■ Assigned task: Check the listing below for lines that hold "green". How many are there? Please give only the number.

■ Records shown:
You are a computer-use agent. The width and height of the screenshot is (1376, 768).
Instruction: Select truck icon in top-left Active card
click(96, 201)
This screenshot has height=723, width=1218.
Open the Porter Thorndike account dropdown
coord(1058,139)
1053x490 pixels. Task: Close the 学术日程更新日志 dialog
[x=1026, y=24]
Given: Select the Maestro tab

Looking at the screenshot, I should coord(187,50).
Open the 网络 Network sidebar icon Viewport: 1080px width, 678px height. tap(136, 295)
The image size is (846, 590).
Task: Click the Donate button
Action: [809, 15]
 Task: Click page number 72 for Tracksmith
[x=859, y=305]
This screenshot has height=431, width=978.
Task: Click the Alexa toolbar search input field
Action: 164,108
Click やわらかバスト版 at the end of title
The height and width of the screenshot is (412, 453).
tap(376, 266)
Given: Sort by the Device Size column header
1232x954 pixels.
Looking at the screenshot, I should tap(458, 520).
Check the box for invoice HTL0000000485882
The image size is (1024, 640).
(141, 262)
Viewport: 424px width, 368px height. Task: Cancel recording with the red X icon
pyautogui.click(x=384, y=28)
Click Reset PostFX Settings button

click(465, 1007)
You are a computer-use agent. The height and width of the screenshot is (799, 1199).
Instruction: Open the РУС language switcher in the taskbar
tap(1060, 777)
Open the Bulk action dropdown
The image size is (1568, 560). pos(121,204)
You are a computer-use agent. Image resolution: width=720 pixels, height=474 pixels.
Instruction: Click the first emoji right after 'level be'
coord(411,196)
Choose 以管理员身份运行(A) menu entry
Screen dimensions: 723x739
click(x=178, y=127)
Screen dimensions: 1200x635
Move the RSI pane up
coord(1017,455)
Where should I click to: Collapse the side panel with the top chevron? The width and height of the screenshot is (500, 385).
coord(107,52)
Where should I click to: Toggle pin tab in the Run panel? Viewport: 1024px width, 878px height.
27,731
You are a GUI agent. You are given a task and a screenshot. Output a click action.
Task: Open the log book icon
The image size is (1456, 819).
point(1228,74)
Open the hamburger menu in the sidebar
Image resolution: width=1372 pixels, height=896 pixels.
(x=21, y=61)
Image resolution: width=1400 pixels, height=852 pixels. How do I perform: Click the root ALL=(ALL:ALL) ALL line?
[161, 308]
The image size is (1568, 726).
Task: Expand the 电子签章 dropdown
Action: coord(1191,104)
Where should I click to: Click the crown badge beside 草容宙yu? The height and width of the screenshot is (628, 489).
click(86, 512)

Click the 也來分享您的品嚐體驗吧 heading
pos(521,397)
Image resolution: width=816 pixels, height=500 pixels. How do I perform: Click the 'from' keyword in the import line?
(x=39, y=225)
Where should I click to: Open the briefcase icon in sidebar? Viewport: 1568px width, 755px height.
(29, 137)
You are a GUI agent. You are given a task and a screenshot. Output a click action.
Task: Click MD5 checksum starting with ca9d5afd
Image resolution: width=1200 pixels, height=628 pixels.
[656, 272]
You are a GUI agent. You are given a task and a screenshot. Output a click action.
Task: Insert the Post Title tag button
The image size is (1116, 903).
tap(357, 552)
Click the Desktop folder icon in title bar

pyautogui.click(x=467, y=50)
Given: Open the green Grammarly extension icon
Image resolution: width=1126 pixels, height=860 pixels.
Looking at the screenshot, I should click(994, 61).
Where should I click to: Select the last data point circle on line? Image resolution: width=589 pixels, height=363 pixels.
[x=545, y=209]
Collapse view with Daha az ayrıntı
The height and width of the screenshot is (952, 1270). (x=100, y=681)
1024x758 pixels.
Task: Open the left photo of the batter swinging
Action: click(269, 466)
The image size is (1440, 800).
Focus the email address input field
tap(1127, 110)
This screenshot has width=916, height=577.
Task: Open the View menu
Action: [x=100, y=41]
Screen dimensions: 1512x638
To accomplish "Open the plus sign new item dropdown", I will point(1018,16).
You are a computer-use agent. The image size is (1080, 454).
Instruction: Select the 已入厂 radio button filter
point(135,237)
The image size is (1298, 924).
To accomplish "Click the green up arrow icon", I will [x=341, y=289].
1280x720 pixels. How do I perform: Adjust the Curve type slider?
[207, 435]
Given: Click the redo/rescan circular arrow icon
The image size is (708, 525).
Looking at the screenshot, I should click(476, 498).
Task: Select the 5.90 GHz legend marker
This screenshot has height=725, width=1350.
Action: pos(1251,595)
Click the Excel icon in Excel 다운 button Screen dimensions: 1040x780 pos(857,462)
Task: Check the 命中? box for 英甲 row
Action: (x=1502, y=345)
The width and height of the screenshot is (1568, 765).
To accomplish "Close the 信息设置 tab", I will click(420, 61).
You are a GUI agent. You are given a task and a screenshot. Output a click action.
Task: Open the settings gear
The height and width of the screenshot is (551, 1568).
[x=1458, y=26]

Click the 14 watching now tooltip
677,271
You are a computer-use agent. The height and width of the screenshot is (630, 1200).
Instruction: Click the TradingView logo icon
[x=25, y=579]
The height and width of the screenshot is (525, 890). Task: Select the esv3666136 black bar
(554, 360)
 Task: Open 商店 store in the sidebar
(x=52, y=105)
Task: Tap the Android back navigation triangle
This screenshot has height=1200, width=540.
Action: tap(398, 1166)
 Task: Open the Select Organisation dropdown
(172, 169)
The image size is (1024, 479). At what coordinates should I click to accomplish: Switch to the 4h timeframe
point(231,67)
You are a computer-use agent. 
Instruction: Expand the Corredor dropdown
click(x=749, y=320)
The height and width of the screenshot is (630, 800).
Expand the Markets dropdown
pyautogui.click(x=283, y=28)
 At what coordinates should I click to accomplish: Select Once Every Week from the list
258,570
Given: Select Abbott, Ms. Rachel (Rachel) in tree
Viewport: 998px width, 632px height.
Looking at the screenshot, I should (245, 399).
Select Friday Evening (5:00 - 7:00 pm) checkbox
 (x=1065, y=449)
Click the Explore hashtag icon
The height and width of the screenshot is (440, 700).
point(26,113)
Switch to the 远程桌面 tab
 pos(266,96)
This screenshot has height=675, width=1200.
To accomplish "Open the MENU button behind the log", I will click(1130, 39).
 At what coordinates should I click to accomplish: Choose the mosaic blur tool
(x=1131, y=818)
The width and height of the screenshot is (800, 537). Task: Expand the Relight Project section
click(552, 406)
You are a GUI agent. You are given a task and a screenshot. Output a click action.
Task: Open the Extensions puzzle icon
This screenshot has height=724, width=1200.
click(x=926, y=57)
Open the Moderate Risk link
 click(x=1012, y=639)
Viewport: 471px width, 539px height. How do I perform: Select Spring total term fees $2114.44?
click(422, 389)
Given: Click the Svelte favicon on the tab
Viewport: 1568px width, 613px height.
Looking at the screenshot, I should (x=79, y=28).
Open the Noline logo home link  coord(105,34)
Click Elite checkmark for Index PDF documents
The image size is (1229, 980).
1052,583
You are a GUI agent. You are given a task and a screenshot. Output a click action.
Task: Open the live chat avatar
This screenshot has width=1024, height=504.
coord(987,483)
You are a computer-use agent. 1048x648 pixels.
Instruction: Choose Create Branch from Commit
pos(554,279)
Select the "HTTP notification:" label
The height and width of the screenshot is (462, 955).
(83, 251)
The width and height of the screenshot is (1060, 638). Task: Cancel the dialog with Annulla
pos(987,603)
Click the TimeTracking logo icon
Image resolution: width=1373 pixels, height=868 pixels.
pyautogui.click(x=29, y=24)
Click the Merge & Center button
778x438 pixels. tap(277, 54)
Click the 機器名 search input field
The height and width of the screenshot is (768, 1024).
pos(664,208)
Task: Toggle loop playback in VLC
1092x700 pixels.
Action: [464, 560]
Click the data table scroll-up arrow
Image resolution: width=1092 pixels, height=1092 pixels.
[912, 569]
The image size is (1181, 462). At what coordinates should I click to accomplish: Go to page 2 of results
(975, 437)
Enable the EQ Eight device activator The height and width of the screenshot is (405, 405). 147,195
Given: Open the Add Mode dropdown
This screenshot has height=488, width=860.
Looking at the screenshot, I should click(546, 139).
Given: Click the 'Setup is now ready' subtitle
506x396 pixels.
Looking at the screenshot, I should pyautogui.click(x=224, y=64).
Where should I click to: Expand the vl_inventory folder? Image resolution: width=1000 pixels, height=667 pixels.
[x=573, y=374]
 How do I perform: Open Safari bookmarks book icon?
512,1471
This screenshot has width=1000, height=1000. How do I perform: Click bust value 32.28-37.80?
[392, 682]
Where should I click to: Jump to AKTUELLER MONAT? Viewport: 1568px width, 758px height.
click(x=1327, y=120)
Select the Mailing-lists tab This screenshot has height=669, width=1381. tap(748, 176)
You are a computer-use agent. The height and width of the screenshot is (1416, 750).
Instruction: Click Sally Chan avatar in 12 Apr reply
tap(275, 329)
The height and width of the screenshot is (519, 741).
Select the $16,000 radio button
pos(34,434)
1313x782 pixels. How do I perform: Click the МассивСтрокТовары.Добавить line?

■ Answer: 2